However, despite our efforts to store and protect Personal Information in a secure environment, no security system is perfect, and no data transmission is 100% secure. We cannot guarantee or warrant the security of any information transmitted to or from the Sites. Your use of the Sites is at your own risk. We cannot guarantee that your data will remain secure in all circumstances.

The safety and security of your Personal Information also depends upon you. When you use a password to access restricted parts of our Sites, you are responsible for keeping your password confidential. Do not share your password with anyone.

7. COOKIES AND SIMILAR TECHNOLOGIES

We also use cookies (small text files stored by your web browser when you use websites) as well as related technologies, such as pixels and beacons (collectively “Cookies”), to collect and store information when you use our applications. To learn more, see our Cookie Policy.

8. YOUR CHOICES TO CONTROL YOUR INFORMATION

Cookie Opt-Out. To disable certain optional cookies, including advertising and analytics cookies or other tracking technologies, please review Cookie Policy, which provides options available to you, including adjusting the Cookie Banner’s settings.

Email Preferences. We may send you emails about our Sites, products, and services. If you do not want to continue receiving emails from us, you may opt-out by clicking the “unsubscribe” button at the bottom of our emails.
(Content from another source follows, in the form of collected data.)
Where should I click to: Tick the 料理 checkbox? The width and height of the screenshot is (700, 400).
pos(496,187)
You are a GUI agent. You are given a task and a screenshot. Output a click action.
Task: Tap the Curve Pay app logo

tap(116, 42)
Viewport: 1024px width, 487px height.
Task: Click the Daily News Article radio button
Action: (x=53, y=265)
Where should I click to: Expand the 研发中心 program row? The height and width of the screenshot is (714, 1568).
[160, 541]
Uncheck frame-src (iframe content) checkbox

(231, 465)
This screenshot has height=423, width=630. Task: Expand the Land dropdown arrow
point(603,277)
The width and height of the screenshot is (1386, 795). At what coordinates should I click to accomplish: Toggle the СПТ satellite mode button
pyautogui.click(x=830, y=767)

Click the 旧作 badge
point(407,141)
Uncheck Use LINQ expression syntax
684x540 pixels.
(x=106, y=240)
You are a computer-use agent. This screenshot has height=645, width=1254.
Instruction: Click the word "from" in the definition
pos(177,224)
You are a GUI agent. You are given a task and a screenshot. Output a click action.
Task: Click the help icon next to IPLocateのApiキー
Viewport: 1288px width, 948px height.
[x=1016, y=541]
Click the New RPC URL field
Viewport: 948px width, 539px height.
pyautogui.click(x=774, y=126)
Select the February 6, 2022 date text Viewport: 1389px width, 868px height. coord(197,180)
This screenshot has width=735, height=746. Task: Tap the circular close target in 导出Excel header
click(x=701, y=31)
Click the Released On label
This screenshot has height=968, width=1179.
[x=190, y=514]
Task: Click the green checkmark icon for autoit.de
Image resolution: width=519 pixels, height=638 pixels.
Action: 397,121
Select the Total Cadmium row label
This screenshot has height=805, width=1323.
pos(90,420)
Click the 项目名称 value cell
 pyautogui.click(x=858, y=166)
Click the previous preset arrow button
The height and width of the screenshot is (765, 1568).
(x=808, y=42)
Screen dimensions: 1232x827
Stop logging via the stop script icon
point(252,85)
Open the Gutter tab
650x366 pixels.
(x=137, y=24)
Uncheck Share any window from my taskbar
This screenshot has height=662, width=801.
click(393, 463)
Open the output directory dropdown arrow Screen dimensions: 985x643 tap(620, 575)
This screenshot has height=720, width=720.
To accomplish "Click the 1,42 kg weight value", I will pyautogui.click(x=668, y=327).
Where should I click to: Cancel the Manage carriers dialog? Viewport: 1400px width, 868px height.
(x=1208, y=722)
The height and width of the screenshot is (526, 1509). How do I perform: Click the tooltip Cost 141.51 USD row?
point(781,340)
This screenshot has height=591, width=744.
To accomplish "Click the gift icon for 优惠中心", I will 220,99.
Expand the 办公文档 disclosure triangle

Please note that certain Email Communications that are transactional in nature (for example, emails about your order, or a change in terms and features of your account) may not contain an unsubscribe link or opt-out instructions.

Accuracy and Updating Your Personal Information. Our goal is to keep your Personal Information accurate, current, and complete. If any of the Personal Information you have provided to us changes, please update it in your user/account profile, or let us know via the “Contact Us” details provided in Section 12. We are not responsible for any losses arising from any inaccurate, inauthentic, deficient, or incomplete Personal Information that you provide to us.

Complaints. If you believe your rights relating to your Personal Information have been violated, please contact us via the “Contact Us” details provided in Section 12.

California Shine the Light. Under California Civil Code Section 1798.83, California residents who provide Personal Information in obtaining products or services for personal, family, or household use may be entitled to request and obtain from us once a calendar year information about the information we shared, if any, with other businesses for direct marketing uses. Please be aware that not all information sharing is covered by the “Shine the Light” requirements and only information on covered sharing, if any, will be included in our response. As part of the California Online Privacy Protection Act, all users of our Sites may make any changes to their information at any time by contacting us at Privacy@DamascusBakery.com

“Do Not Track” Signals. Some browsers transmit “Do-Not-Track” (“DNT”) signals, which inform websites that you do not want to be tracked. We currently do not support or take actions in response to the DNT signals. To the extent required by applicable laws for your browser or device, we will respond to opt-out preference signals (such as Global Privacy Control, https://globalprivacycontrol.org/).

9. THIRD-PARTY SITES OR TECHNOLOGIES

The Sites may contain links to websites or mobile applications operated and maintained by third parties and subject to their own privacy policies. If you follow any links that direct you away from the Sites, including links to social media sites, this Policy will not apply to your activities on those external sites you visit. Because of the dynamic media capabilities of the Sites, it may not be clear to you whether certain webpages or applications are linked to the Sites or connected to external, third-party websites. If you click on an embedded third-party link, you will be redirected away from the Sites to the external third-party website. You can check the URL to confirm if you are no longer accessing our Sites.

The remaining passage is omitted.